◆ **WHAT THE EXERCISE ASKS**: Among the entries below, take the line with "Click the Fremen text label in legend" and the line with "1000x1000 pixels.", and output them and every line between them exactly, with nothing else.

══ SUPPLIED MATERIAL

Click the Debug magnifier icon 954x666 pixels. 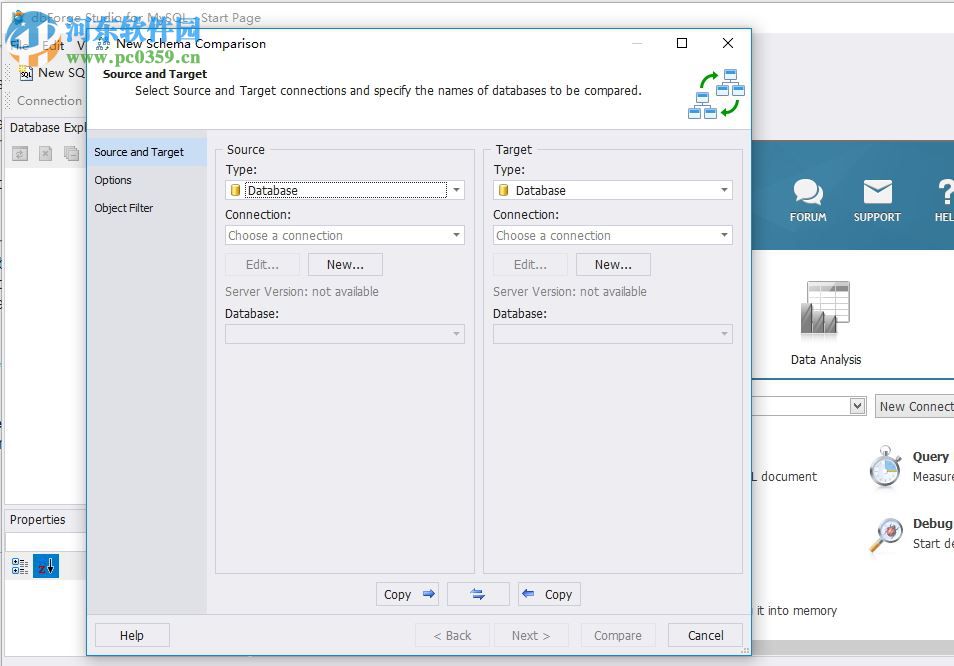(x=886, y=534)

════
══ SUPPLIED MATERIAL

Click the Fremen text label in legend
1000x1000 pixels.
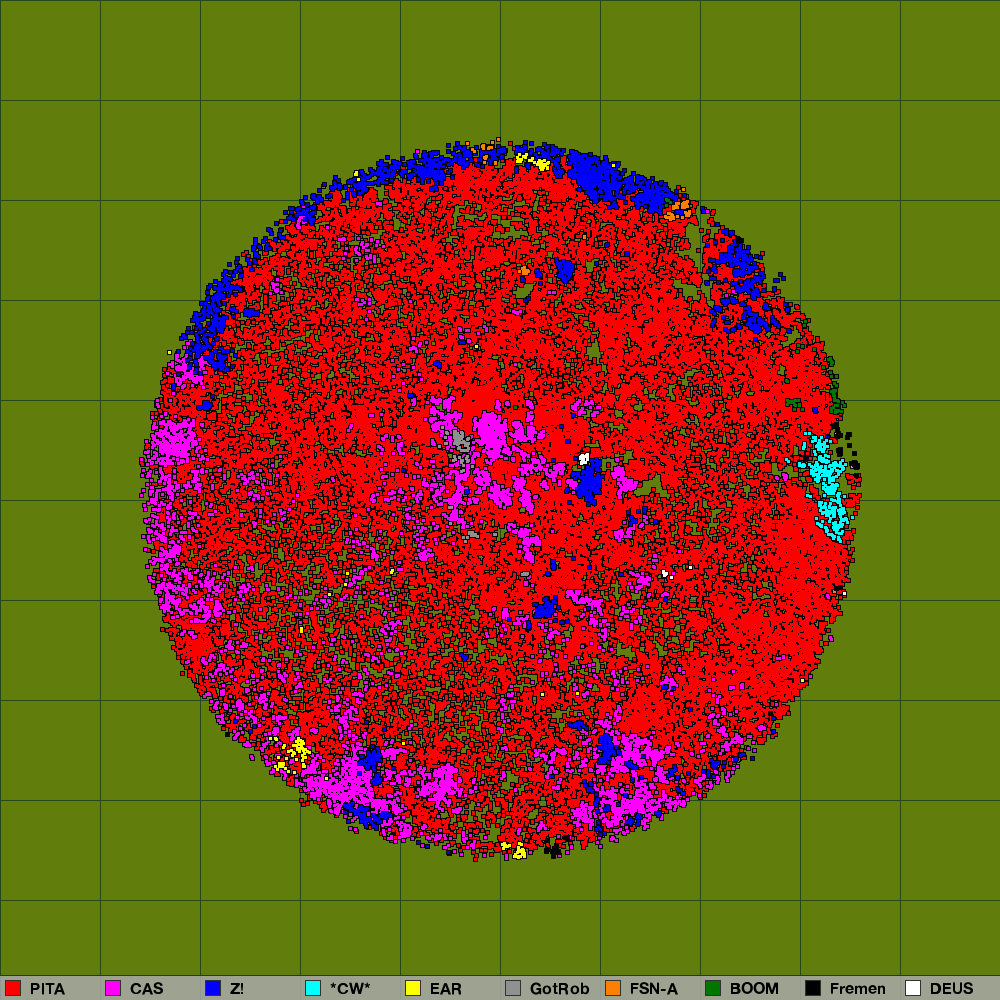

════
══ SUPPLIED MATERIAL

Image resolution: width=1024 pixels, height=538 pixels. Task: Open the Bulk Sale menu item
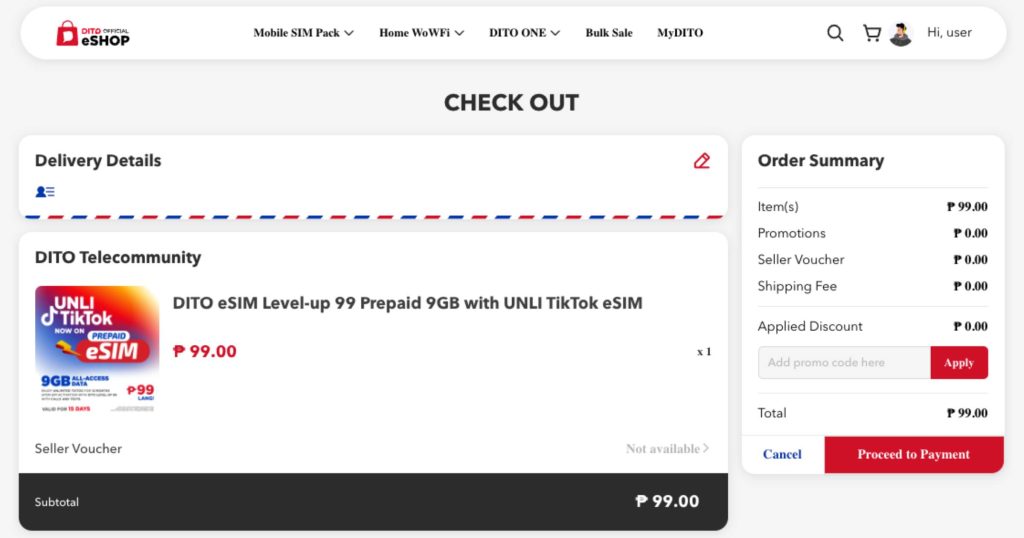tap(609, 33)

════

◆ **WRITTEN RESPONSE**:
Click the Fremen text label in legend
1000x1000 pixels.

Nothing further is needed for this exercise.